## Provided text

Secondly, lets look at the doctrine of man. The Bible says that man is born in the image of God (Genesis 1:26-27). The bible also says that man is born in sin, evil from birth (Psalm 51:15, Romans 3:9-10,18,23). There are many ways we can error by failing to know what God says about man through His Word, but I want to look at two specifically. If we fail to realize that people are created in the image of God, then we will fail to carry out the great commission. Our prejudice and desire to only engage those who look and think like us is a sure sign that we have forgotten that all people are image bearers of God. In order for us to be obedient to the great commission we must study the doctrine of man. 

In our study of the doctrine of man we will also be reminded that humans are not inherently good. Man is born hating God and lives his whole life as if he is God. Our culture tends to believe that man is inherently good and this has penetrated the church as well. You hear people say things like, “so and so got caught stealing but he's a good kid, just caught up in the wrong crowd”. The bible says the opposite. 

Paul states in Ephesians 2,
 And you were dead in the trespasses and sins in which you once walked, following the course of this world, following the prince of the power of the air, the spirit that is now at work in the sons of disobedience— among whom we all once lived in the passions of our flesh, carrying out the desires of the body and the mind, and were by nature children of wrath, like the rest of mankind.”

## Your tasks
a) In the passage on the doctrine of man, what is described as a sure sign that we have forgotten that all people are image bearers of God?
b) Extend the passage on the doctrine of man with new text that picks up after its final sentence.

## Given records
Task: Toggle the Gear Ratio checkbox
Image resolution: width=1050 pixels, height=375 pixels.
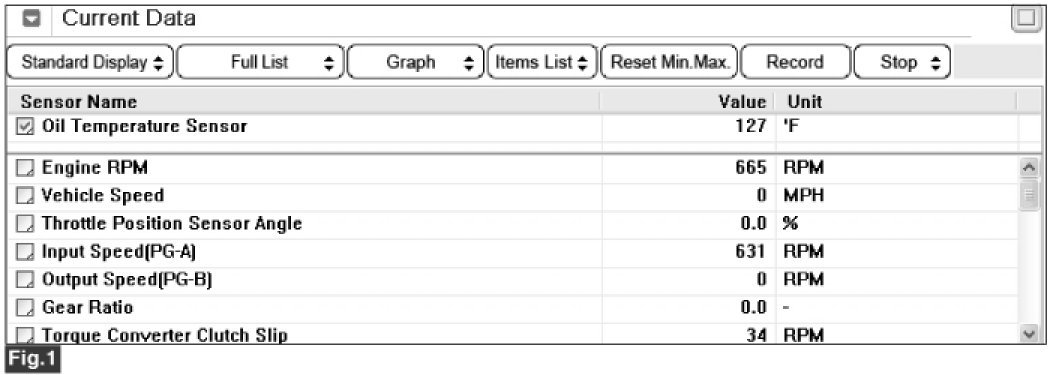Action: click(24, 308)
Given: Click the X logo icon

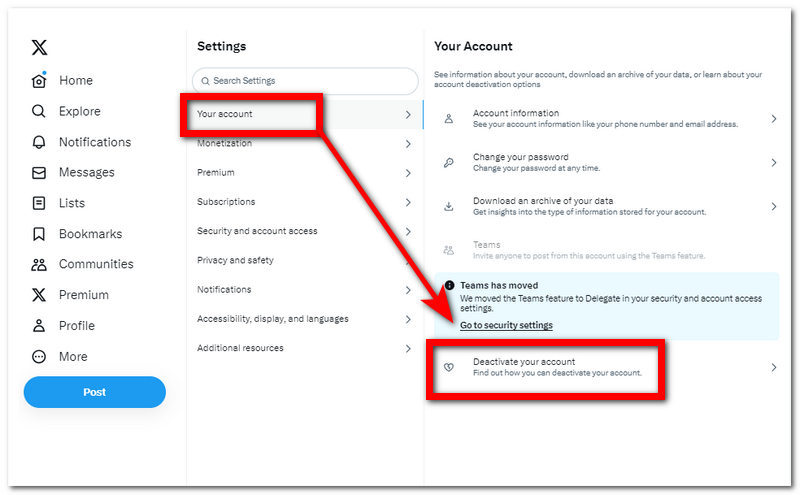Looking at the screenshot, I should tap(39, 48).
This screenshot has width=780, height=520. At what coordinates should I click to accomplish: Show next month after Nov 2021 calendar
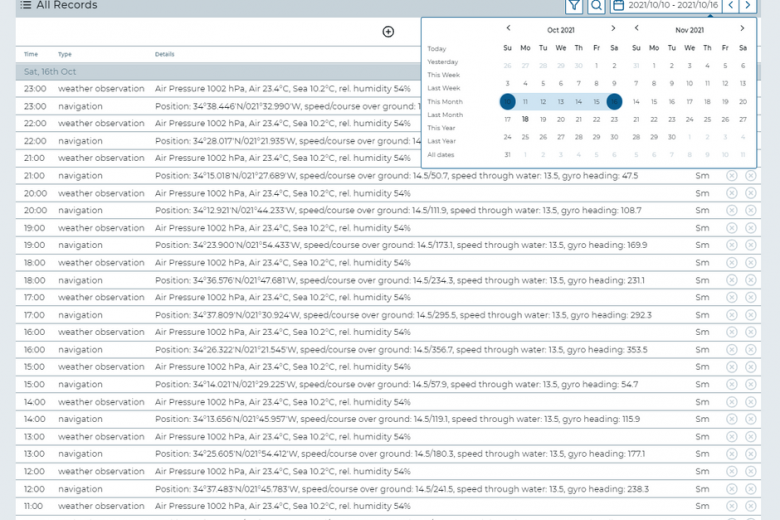tap(743, 28)
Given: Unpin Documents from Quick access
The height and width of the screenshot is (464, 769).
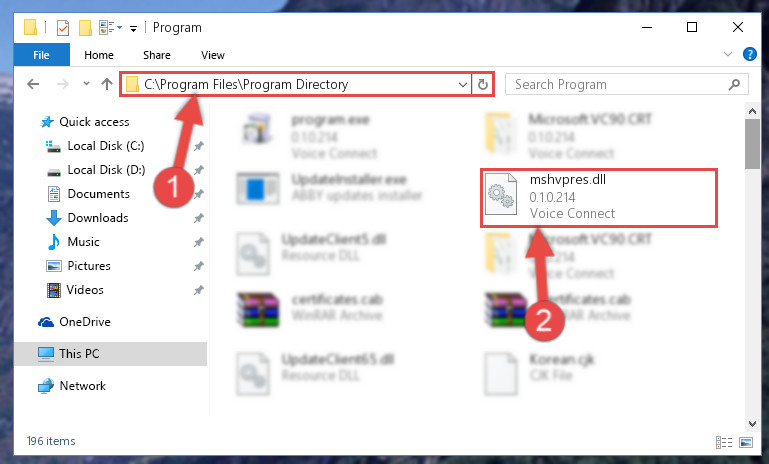Looking at the screenshot, I should pos(199,194).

## Answers given
a) Our prejudice and desire to only engage those who look and think like us.

b)
Man is born dead in his trespasses and sins and unless God makes him alive then he will remain dead. If we think that people are inherently good, then we will shy away from speaking about sin and God’s judgement on those who do not believe upon Christ. Many people will die thinking they were good enough to inherit eternal life. May we not have their blood on our hands by encouraging them in such thought because we do not know what God says about man in His Word. Once again, If we do not study and build our doctrine, we will fail to be faithful witnesses as the Scripture teaches us to be. 

Coming to a close, I want to leave you with some thoughts on the importance of theology from other saints.

           Titus 1:9
9 He must hold firm to the trustworthy word as taught, so that he may be able to give instruction in sound doctrine and also to rebuke those who contradict it.

         1st Timothy 4:16
Keep a close watch on yourself and on the teaching. Persist in this, for by so doing you will save both yourself and your hearers.

A.W. Tozer - It would be impossible to overemphasize the importance of sound doctrine in the life of a Christian. Right thinking about all spiritual matters is imperative if we would have right

John MacArthur - No believer can apply truth he doesn't know. Those who don't know the Bible's principles for marriage, divorce, family, childrearing, discipline, money, debt, work, service to Christ, responsibilities to the poor, care of widows, response to governments, eternal rewards, and other teachings will not be able to apply them.

I know I have barely scratched the surface here, but thats the idea. I want people to contemplate these things. As the great theologian A.W. Tozer said, "What comes into our minds when we think about God is the most important thing about us." Hopefully in reading mine and Philips article you will see the importance of balancing knowledge and application. You will err if you lean one way or the other. My prayer is that by God’s grace He will keep us grounded in sound doctrine which is in turn lived out in our every days lives through application.